━━━ DATA EXTRACT ━━━
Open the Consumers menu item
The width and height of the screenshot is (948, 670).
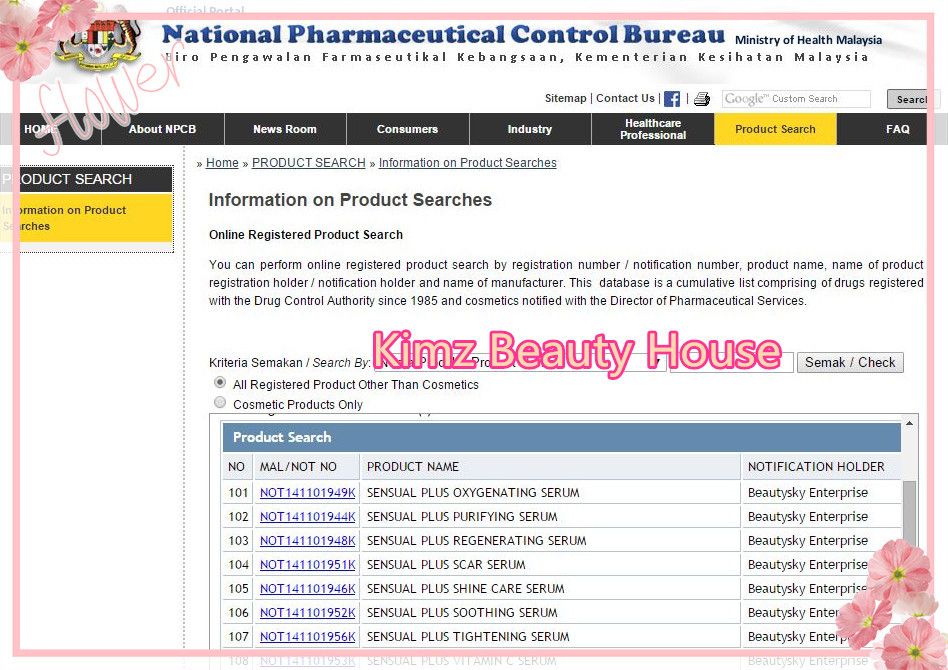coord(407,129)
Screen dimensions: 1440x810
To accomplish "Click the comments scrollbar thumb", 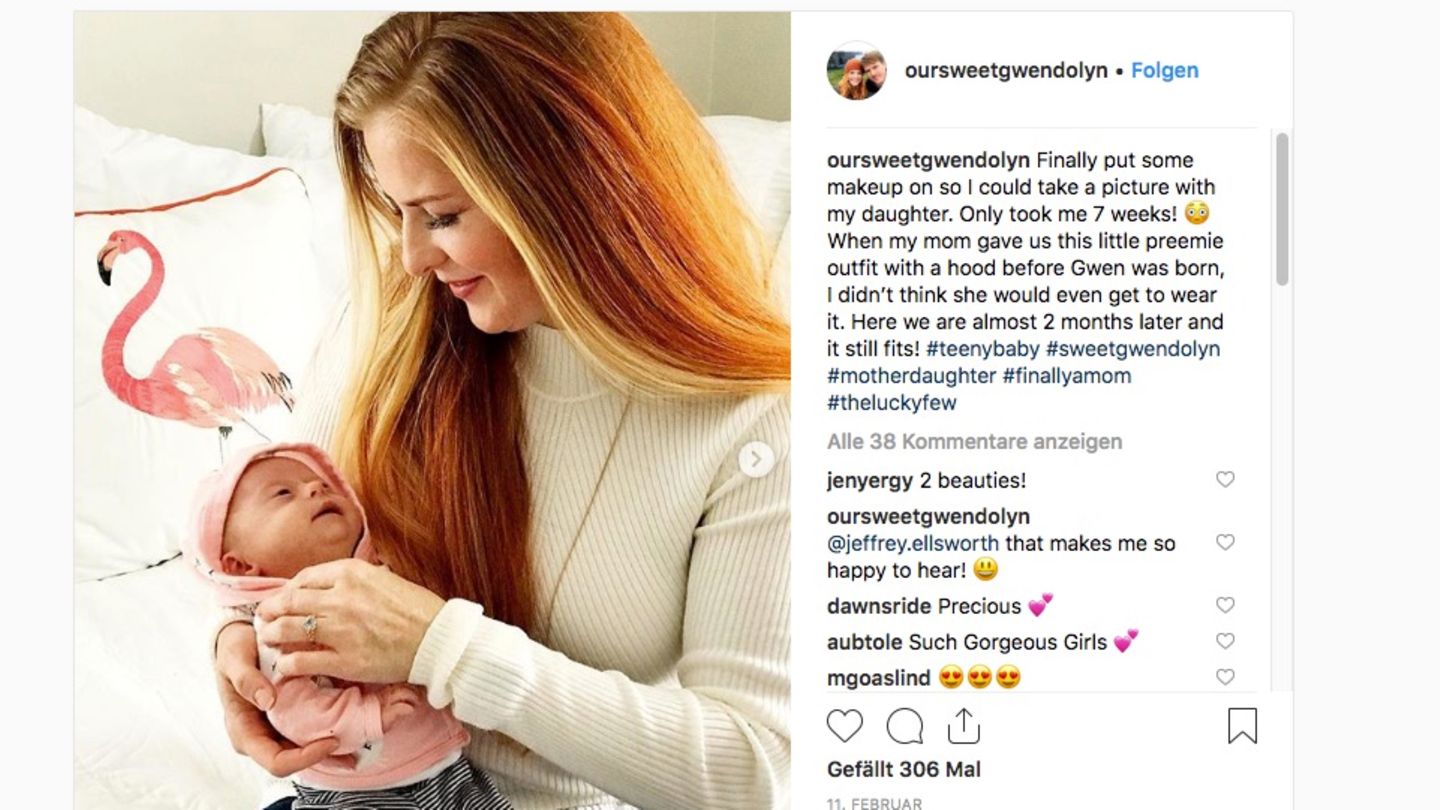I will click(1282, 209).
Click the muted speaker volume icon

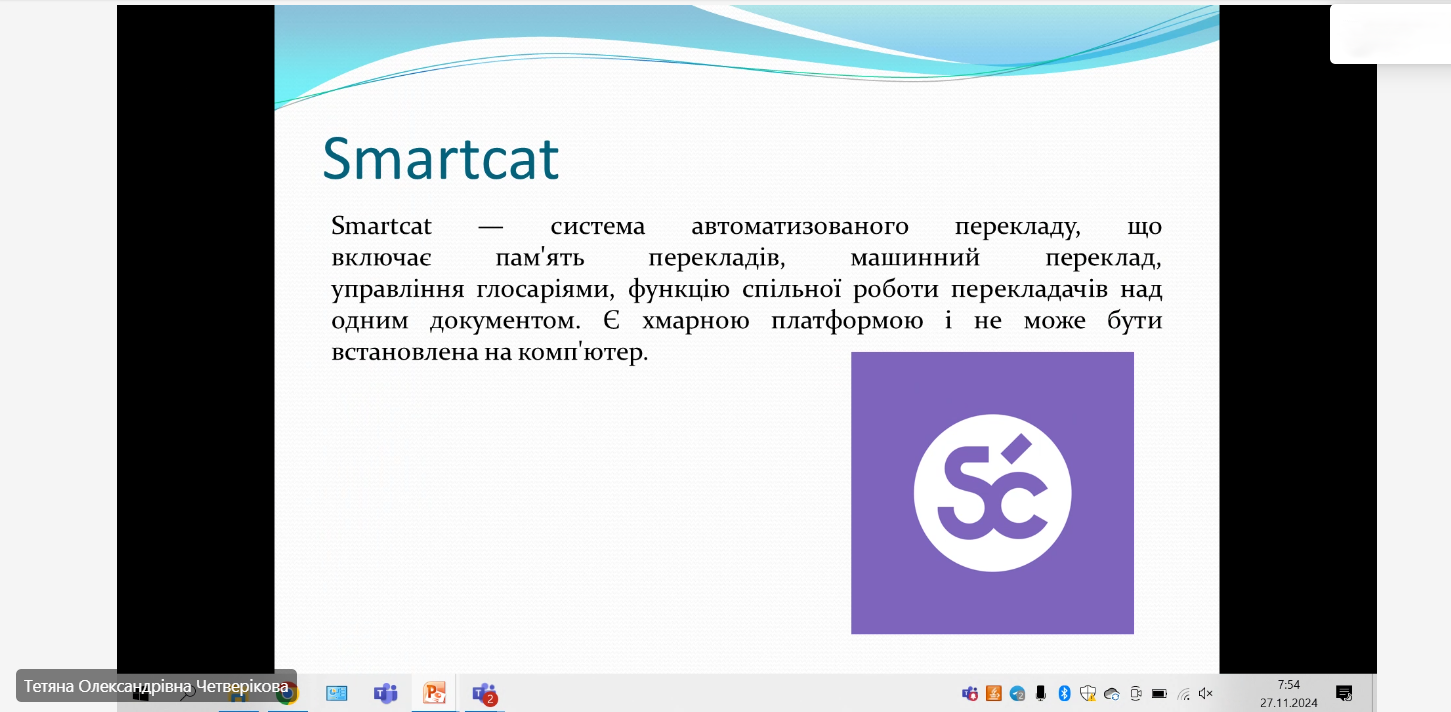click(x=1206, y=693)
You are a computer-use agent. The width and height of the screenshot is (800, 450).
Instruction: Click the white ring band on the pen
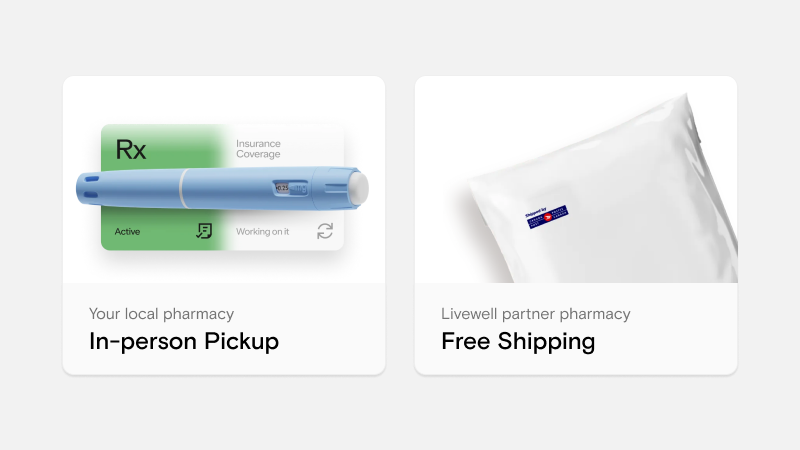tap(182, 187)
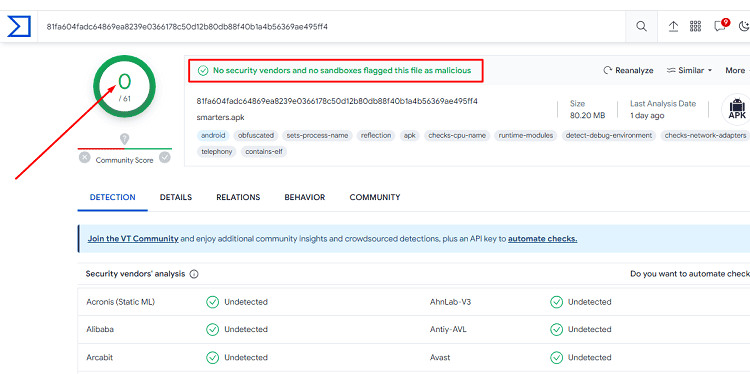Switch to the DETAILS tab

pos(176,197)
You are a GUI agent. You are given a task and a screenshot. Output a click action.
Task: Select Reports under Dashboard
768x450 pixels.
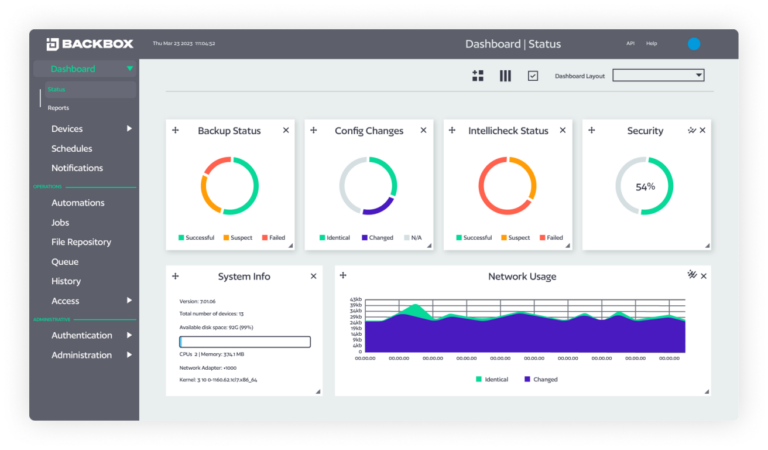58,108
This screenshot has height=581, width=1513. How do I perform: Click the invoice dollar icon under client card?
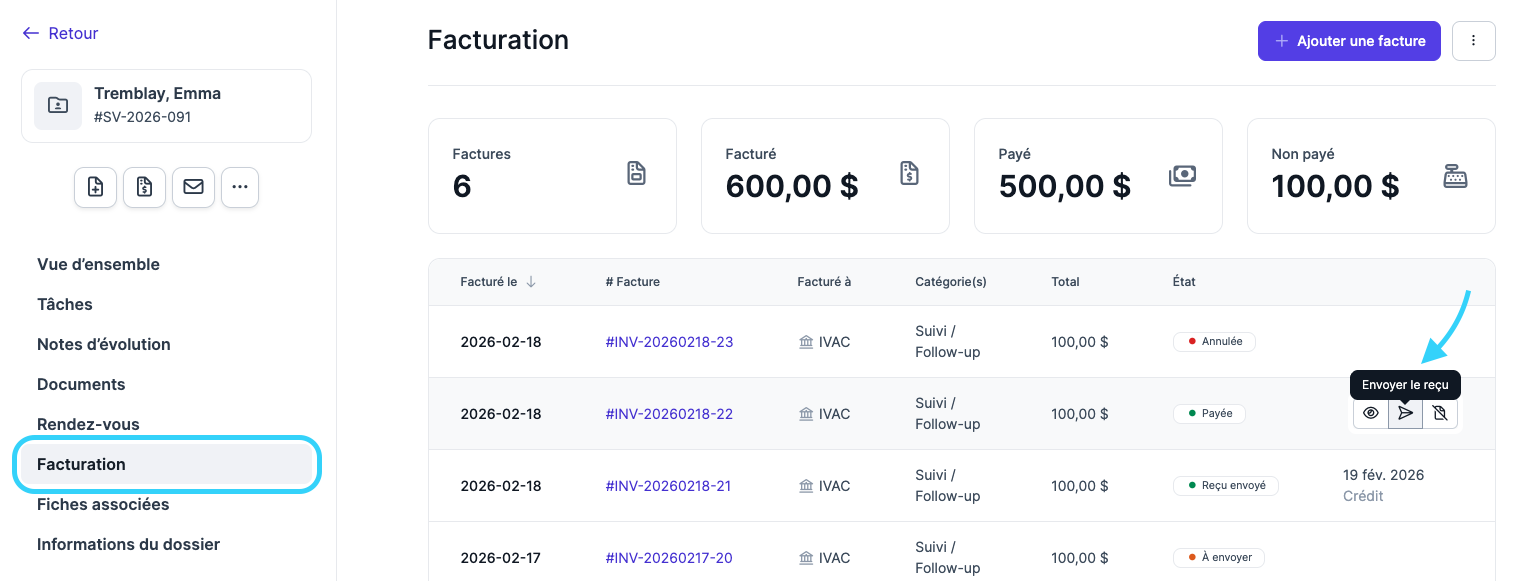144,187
━━━
■ **EXERCISE DIRECTIONS**
Report all lines above with "agent".

■ **ANSWER TO THIS EXERCISE**
You are a computer-use agent. The width and height of the screenshot is (800, 450).
You are a GUI agent. You are given a task and a screenshot. Output a click action.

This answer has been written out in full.